# Problem requirements
Please check the passage on grounding and extensions below: which kind of declaration can semcpl.pl use?

# Excerpted passage
• • •

The other way to specify how to ground a program consists in using mode and type information. For each predicate, the file .uni must contain a fact of the form

mode(predicate(t1,...,tn)).

that specifies the number and types of each argument of the predicate. Then, the list of constants that are in the domain of each type ti must be specified with a fact of the form

type(ti,list_of_constants).

The file .uni can contain both universe and mode declaration, the ones to be used depend on the value of the parameter grounding: with value variables, the universe declarations are used, with value modes the mode declarations are used.

With semcpl.pl only mode declarations can be used.

Extensions

In this section we will present the extensions to the syntax of LPADs and CP-logic programs that lpadsld can handle.

When using lpadsld.pl, the bodies can contain the predicates setof/3 and bagof/3 with the same meaning as in Prolog. Existential quantifiers are allowed in both, so for example the query

setof(Z, (term(X,Y))^foo(X,Y,Z), L).

returns all the instantiations of Z such that there exists an instantiation of X and Y for which foo(X,Y,Z) is true.

An example of the use of setof and bagof is in the file female.cpl:

male(C):M/P ; female(C):F/P:-
    person(C),
    setof(Male,known_male(Male),LM),
    length(LM,M),
    setof(Female,known_female(Female),LF),
    length(LF,F),
    P is F+M.

person(f).

known_female(a).
known_female(b).
known_female(c).
known_male(d).
known_male(e).

• • •

# Supplied entries
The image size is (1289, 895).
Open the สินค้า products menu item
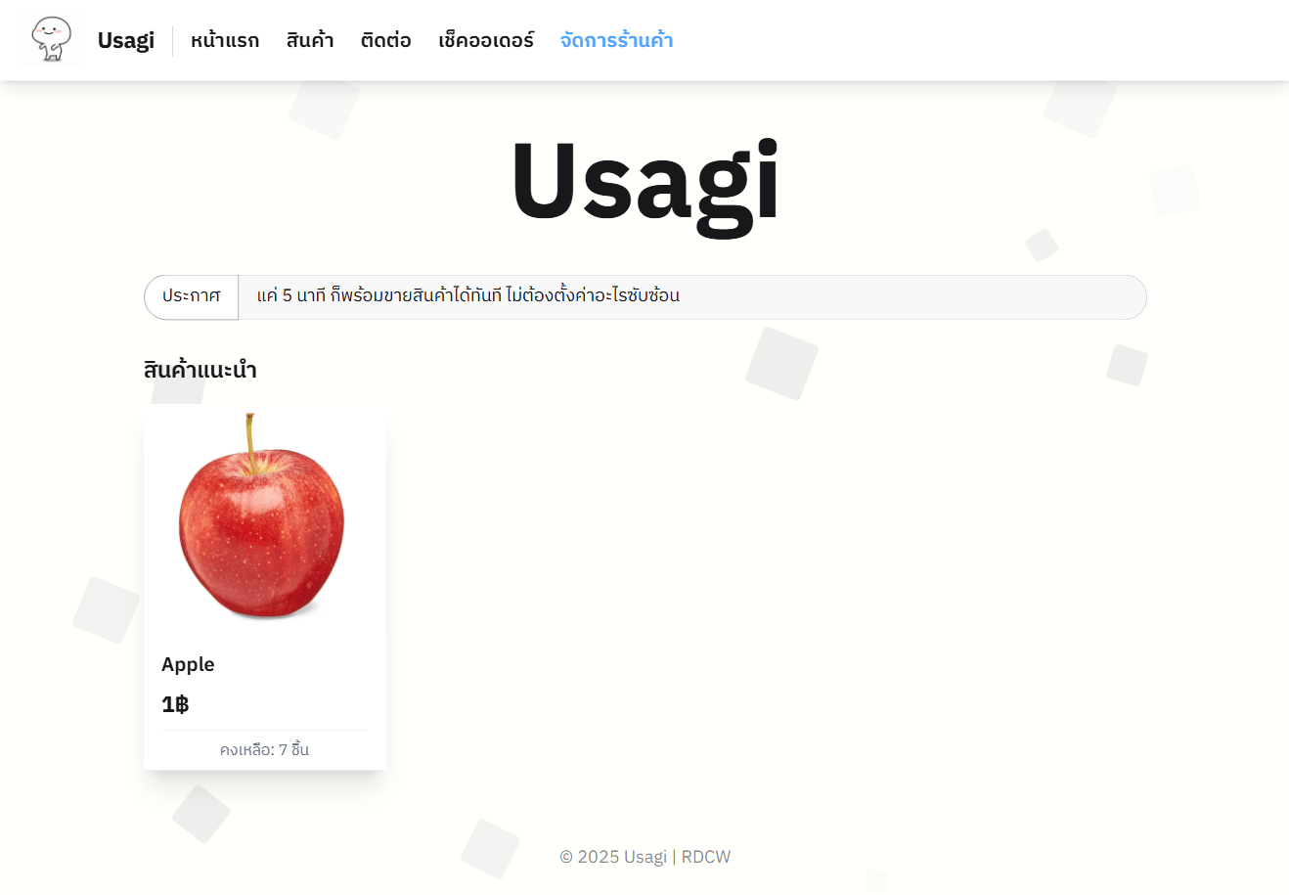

• • •

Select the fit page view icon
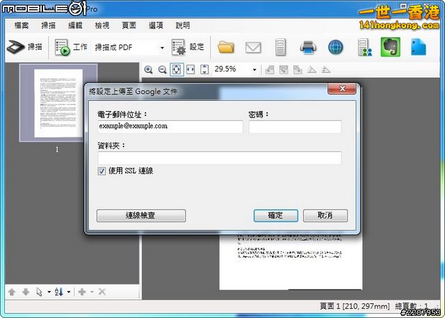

• • •

# The reply
Only mode declarations.